Through a series of experimental studies, the present invention provides a new medicine for preparing and controlling the content of citric acid in urine and treating kidney stones.

The invention uses lithium carbonate to prepare medicines for controlling the concentration of citric acid in urine and medicines for treating kidney stones.

At this stage, lithium carbonate is a commonly used drug in psychiatry for the treatment of mania and so on. Lithium carbonate can effectively reduce symptoms, and its safety has been confirmed. But so far, no report has been found to treat other diseases with lithium carbonate.

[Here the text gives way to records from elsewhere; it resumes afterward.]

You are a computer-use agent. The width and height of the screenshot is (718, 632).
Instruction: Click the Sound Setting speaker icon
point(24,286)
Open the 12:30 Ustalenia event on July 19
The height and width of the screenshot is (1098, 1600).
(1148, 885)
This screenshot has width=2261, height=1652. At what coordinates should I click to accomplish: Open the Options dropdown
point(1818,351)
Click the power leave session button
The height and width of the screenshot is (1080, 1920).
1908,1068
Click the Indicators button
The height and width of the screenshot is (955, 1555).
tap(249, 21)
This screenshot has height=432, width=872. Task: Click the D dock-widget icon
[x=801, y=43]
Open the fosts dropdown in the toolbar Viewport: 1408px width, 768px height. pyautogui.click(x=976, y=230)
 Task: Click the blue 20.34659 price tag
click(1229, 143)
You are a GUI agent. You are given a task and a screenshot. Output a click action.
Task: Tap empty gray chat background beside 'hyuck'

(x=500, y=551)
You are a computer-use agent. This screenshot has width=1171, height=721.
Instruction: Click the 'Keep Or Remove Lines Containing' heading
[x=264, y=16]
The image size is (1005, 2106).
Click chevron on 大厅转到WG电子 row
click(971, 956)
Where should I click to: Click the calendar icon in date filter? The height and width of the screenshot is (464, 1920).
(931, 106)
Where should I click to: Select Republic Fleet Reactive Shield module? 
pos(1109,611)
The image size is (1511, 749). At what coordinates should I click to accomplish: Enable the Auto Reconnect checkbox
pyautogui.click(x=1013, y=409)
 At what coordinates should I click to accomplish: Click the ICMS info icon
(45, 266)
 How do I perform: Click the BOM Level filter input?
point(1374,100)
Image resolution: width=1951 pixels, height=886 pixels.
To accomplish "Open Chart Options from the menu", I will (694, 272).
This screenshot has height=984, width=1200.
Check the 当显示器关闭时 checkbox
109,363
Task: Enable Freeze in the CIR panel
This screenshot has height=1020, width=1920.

The research of the present invention shows that the use of lithium carbonate treatment can significantly increase the urinary citric acid concentration of humans and rats, thereby effectively inhibiting the development of kidney stones; it can make crystal deposition caused by ammonium oxalate, dilation of renal tubules and infiltration of peritubular inflammatory cells, etc. Damage was significantly reduced. It shows that lithium carbonate has a significant preventive effect on calcium oxalate stones. According to a large number of clinical reports that lithium carbonate is used to treat human manic psychosis, oral administration of lithium carbonate is safe, and no obvious toxic and side effects have been found on humans in therapeutic doses of lithium carbonate, and the incidence of adverse reactions may be lower than that of other oral administration. Citrates, such as potassium citrate and magnesium potassium citrate, etc.; and the efficiency of this drug in increasing urinary citric acid levels is significantly higher than that of the latter. However, lithium accumulation poisoning may occur. Therefore, during the period of taking this medicine, the blood lithium concentration should be checked regularly, so as to adjust the dosage accordingly.

Description of drawings

Figure 1 Changes in urinary citrate concentration after lithium carbonate treatment. In the figure, x±s, ^b P<0.05 compared with other groups at the same time point.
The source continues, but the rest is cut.